Честно сказать, я все меньше и меньше разбирался в том, что со мной происходит. Я жил в каком-то странном состоянии. Будто во сне... Вот сейчас ущипну себя за руку – и проснусь. И все будет по-старому. Потом я с дарами уеду домой. И наконец-то привезу Савельеву марки. Пусть не обижается. Я умею помнить друзей...
И я действительно щипал себя за руку, но не просыпался. Рядом сидел Роджерс, совсем другой, не такой, каким я его видел всегда.
Роджерс говорил, что от меня ничего особенного не требуется. Только нужно поддерживать контакт с ученым Фокиным. Сделать все возможное для установления родственных отношений с ним.
Я только кивал, соглашался... Потом опять тянулся к рюмке. Я перестал соблюдать приличия. Сам наливал себе, один пил. Но, удивительное дело, почему-то не хмелел.
Из дневника Марины
«Я не выдержала и спросила Виктора:
– Что, это были смотрины?
Он покраснел, опустил виновато голову. Вяло пробормотал:
– Глупости... Чепуха... – Потом вдруг, воспрянув, добавил: – Ты же и раньше у нас бывала.
Мне нравилось его смущение. Я задала другой вопрос:
– Тогда почему на меня так подчеркнуто смотрели твои родители?
И тогда Виктор выпалил:
– Я объявил, что женюсь на тебе...
– И что же они ответили? – едва сдерживая охватившее меня волнение, спросила я.
– Ты им пришлась по душе.
– Странный ты человек... – сказала я. – Наверное, об этом нужно было вначале спросить меня.
– Вот, все боюсь... Теперь, считай, спросил. Не знаю, что ты ответишь...

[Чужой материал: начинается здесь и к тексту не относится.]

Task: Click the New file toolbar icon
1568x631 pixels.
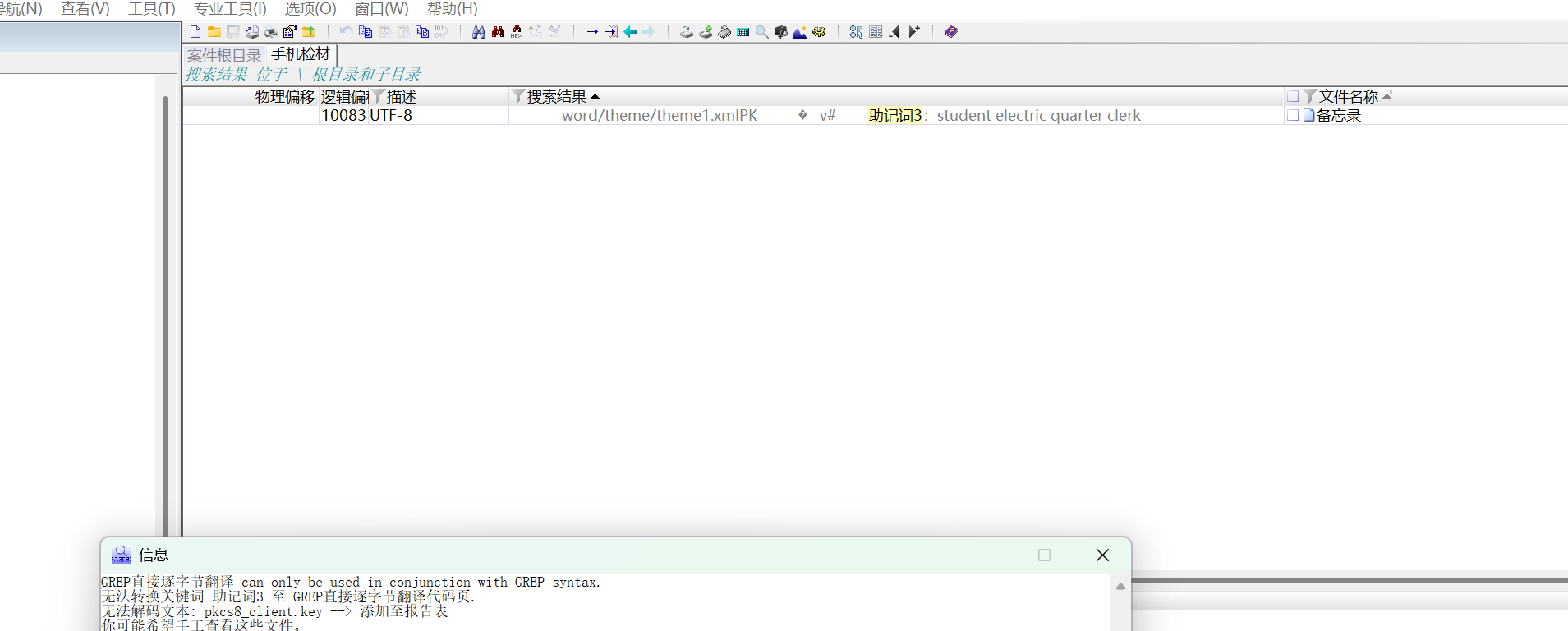Action: point(195,32)
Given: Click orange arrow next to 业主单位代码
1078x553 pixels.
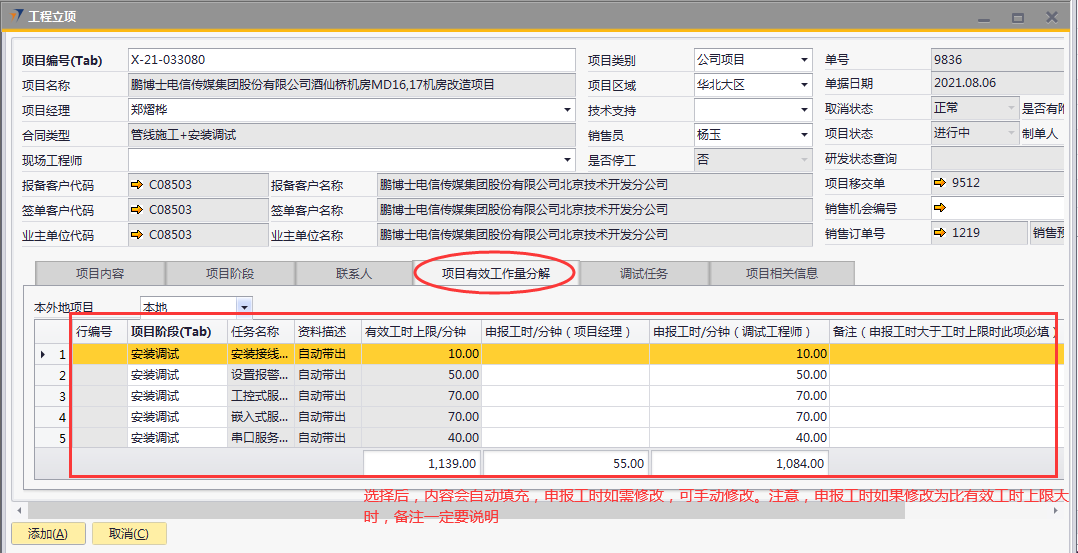Looking at the screenshot, I should 137,235.
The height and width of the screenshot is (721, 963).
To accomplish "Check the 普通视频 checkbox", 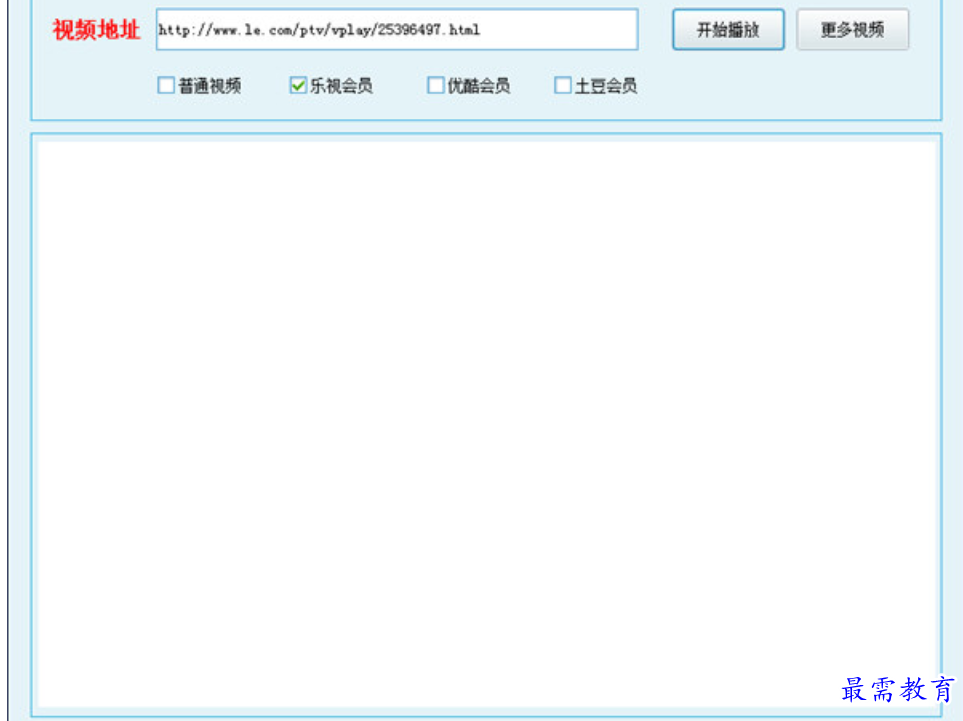I will tap(166, 85).
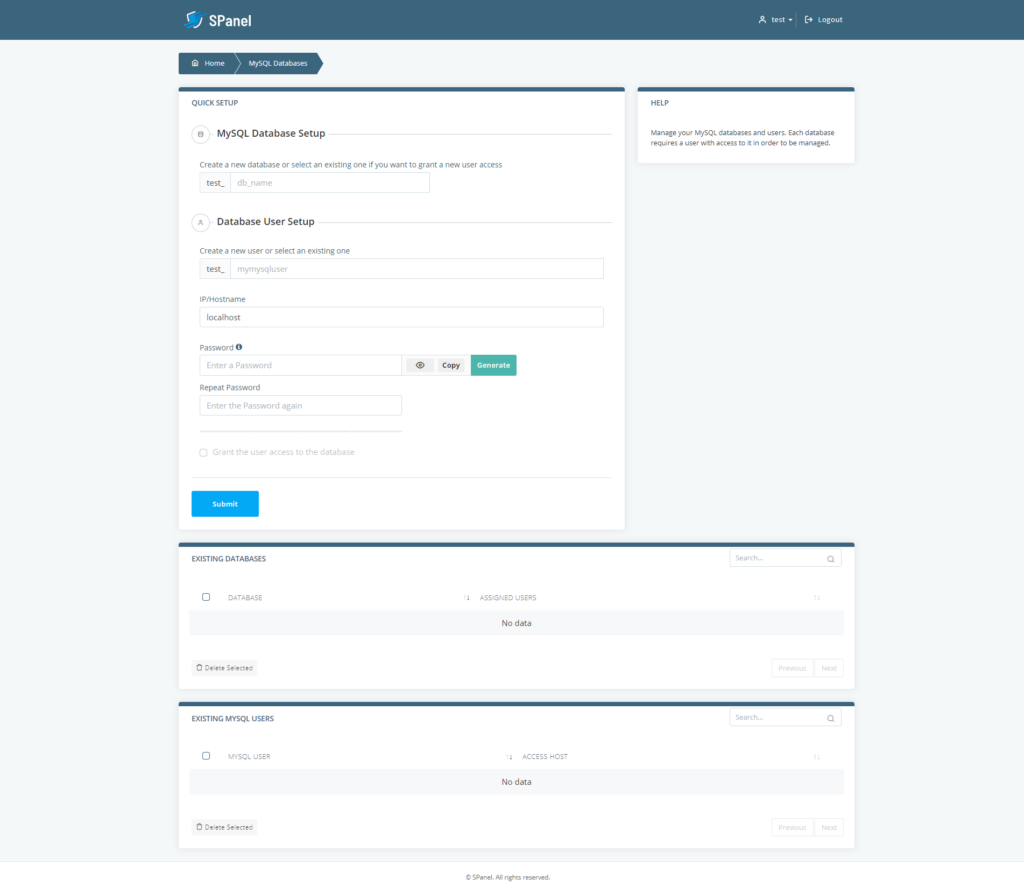Click the database icon beside MySQL Database Setup
Viewport: 1024px width, 893px height.
tap(200, 134)
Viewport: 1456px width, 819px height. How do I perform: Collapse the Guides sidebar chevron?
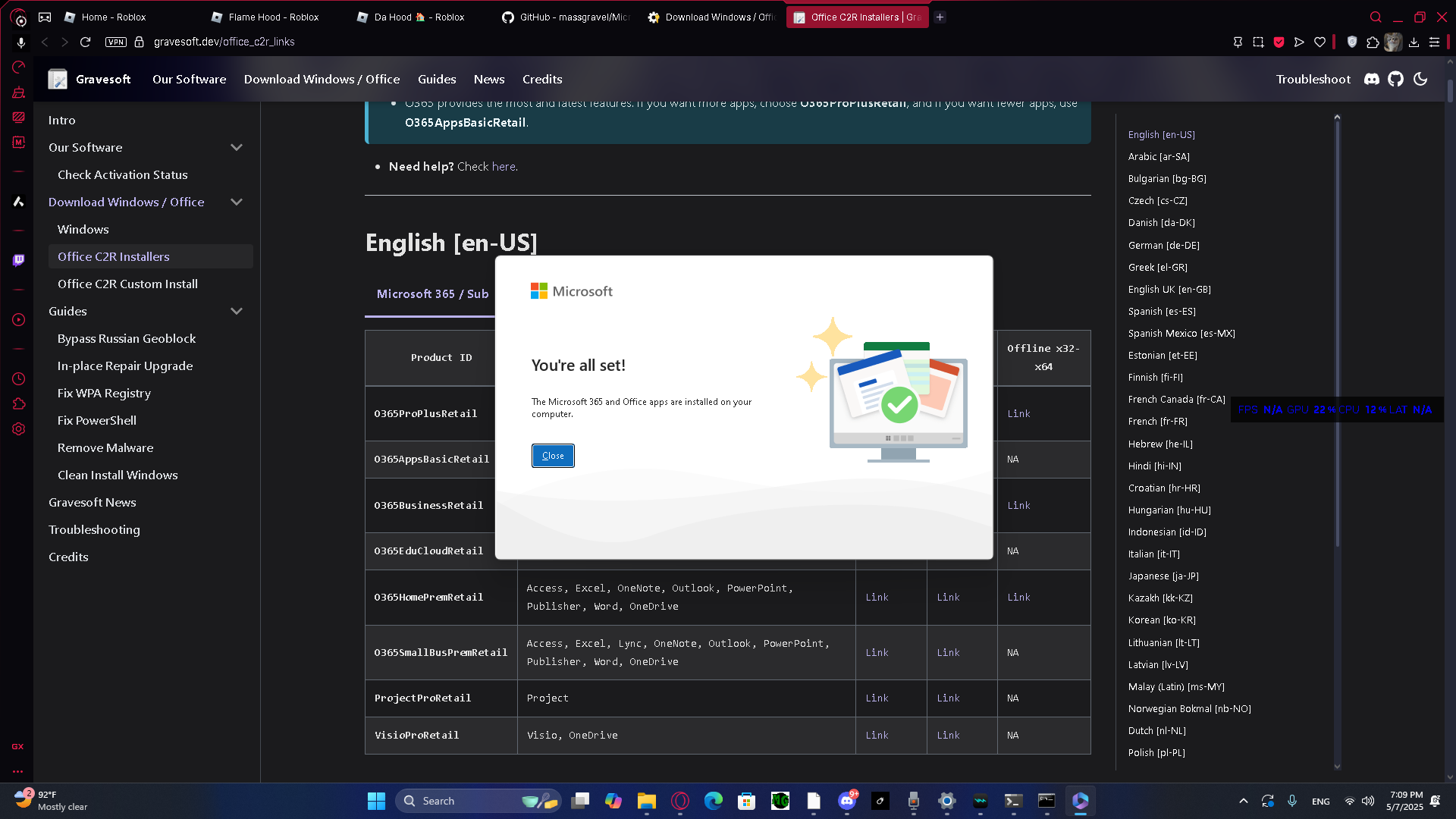point(237,311)
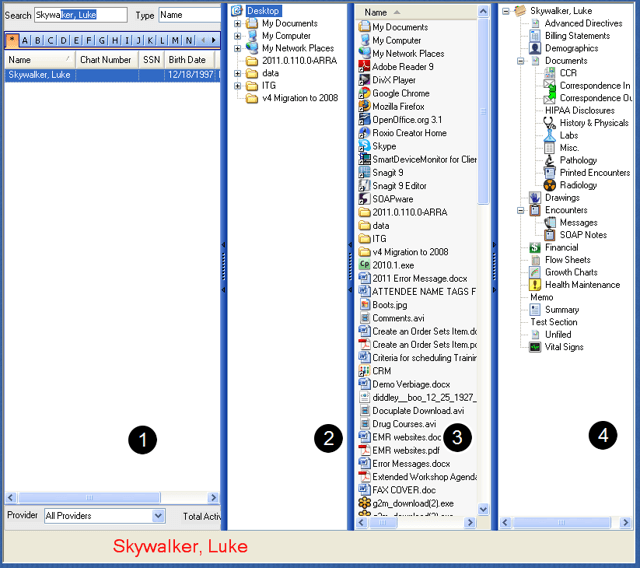
Task: Expand My Computer in folder tree
Action: click(x=237, y=35)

Чудак мой физик. Или они все такие? А что я могу ответить?.. Я же люблю его... Или я должна спросить, как тогда он о поцелуе? Можно ли его полюбить?
– Ну и когда же наша свадьба? – решив с ним поиграть в кошки-мышки, спросила я.
– Я серьезно... – заметил Виктор.
– Я тоже...
Виктор, не дав договорить, схватил меня в крепкие объятия и начал осыпать горячими поцелуями».
«Откровение»
Вечером мы ужинали с братом. На этот раз Роджерс оставил меня в покое. Когда Фани вышла на кухню, брат приложил палец к губам и молча кивнул головой на дверь. Поужинав, он предложил мне одеться и пройтись по набережной. Все это говорилось шепотом.
– Что-нибудь стряслось? – спросил я, когда мы вышли.
– Стряслось. У меня были неприятности с Роджерсом, За прошлый наш с тобой разговор.
– Значит, он тебе все рассказал?
– Рассказал... – тяжело вздохнул Зоря.
– Ничего не скажешь, втянул ты меня в историю. Сам себе становлюсь противным.
– Дева Мария, я не хотел этого. Видит бог, меня тоже заставили. Угрожали. Так уж получилось...
– Получилось... Скажи, какими глазами я буду смотреть на своих детей, товарищей?.. Был все же человеком... И продался за тридцать сребреников.
– Что делать, ты привыкнешь... Привыкнешь... – бормотал он.
Мне казалось в этот момент, что он меня не слушает, а думает о чем-то своем.
– Я думал, что все будет выглядеть иначе...
– Как это иначе? – не понял я.
– Некоторые общие сведения... – лепетал брат. – Общие... И они успокоятся.
Неужели и у меня такой же ничтожный вид, как у Зори? Это же не человек, это тряпка.
– Но они вцепились... Они могут мертвой хваткой... – продолжал он.
– А если и тебе... Если нам вдвоем вернуться и все рассказать?
Зоря пугливо оглянулся,
– Тише... Там сразу расстреляют. В лучшем случае – пятнадцать лет. Такое не прощают. Мне точно конец... Теперь уже поздно.
– А если нет... Можно и отсидеть.
– Отсидеть? – прошептал Зоря. – Заживо себя в могилу закопать? Сколько мне лет... Ты подумал?..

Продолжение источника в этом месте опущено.